And perhaps most consequential of all, in 2013, Chief Justice Roberts invoked the irrelevant and arcane “equal footing doctrine” to invalidate a section of the Voting Rights Act, first enacted in 1965 and re-enacted as recently as 2006, which had been the bulwark against the gross voter suppression schemes that then immediately popped up and have wrought havoc in subsequent elections.

All these frankly reactionary decisions are incurable by legislation because they were said to be based in the Constitution. And every one of them favors, and was favored by, partisan Republican interests and was decided 5 to 4 by Republican-appointed justices.

As for the few moderate decisions of the last few years — the citizenship question on the census, the health care mandate in the Affordable Care Act said to be a tax, the ban on LGBTQ employment discrimination — they can all be undone by legislation.

So there is a lot at stake.

But before going forth on any enlargement plan, a Biden administration would do well to see if the Supreme Court might not heed the lesson of history. Consider the well-known episode indelibly judged as President Franklin Roosevelt’s “failed” court packing plan. F.D.R. waited to propose his “Judicial Procedures Reform” legislation until 1937, after his first four years in office during which the reactionary Supreme Court majority relentlessly obstructed desperately needed experiments to combat the Great Depression.

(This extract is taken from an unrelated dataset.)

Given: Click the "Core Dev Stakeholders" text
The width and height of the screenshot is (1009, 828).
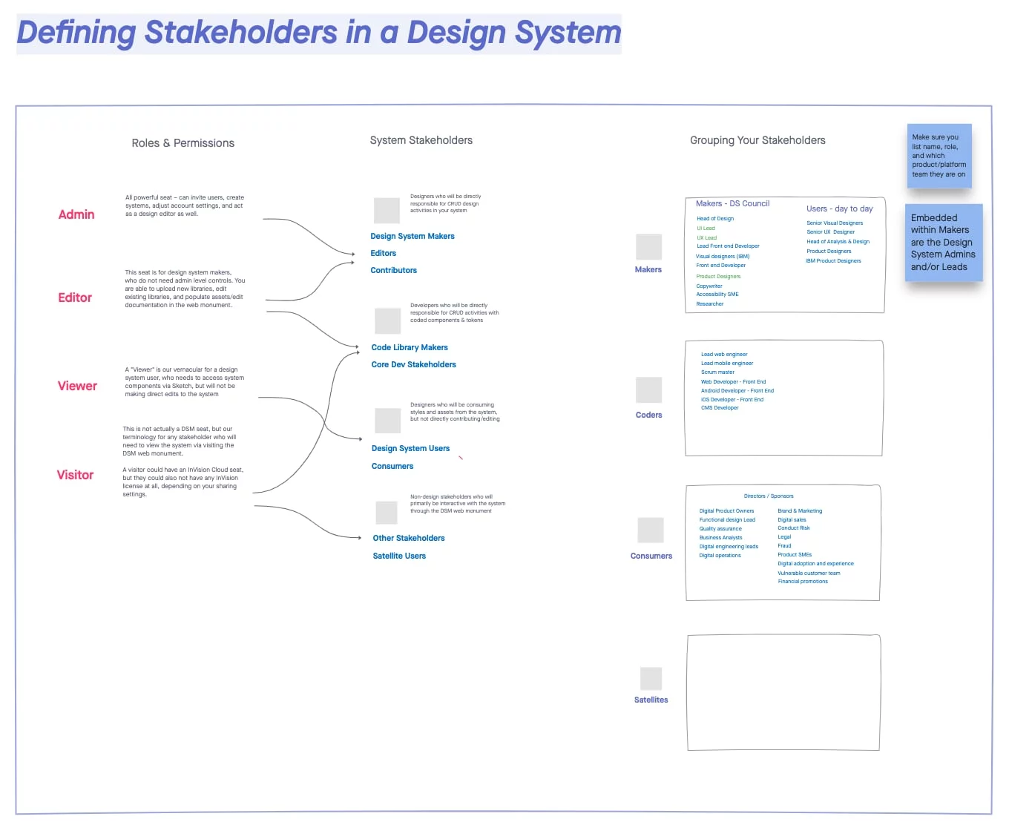Looking at the screenshot, I should (x=413, y=365).
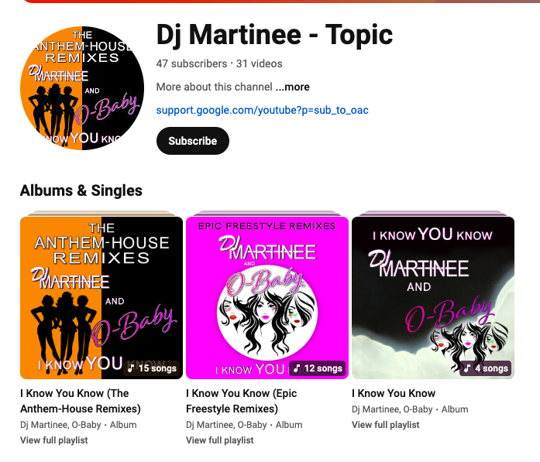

F.D.R.’s move is viewed as a rare failure by a master politician. But was it? Immediately after unveiling his proposal, the court ruled 5 to 4 that the Wagner Act, restructuring American labor law and relations, was constitutional, and a spate of pro-New Deal decisions followed. The very threat of court packing and the passage of time made this “nuclear option” unnecessary.

Let’s see if the current Supreme Court majority overplays its hand. If it does, then Mr. Biden’s nuclear option might not only be necessary but it will be seen to be necessary.

But for now, let him not overplay his hand.

Charles Fried, a law professor at Harvard University, served as the solicitor general of the United States under President Ronald Reagan from 1985 to 1989.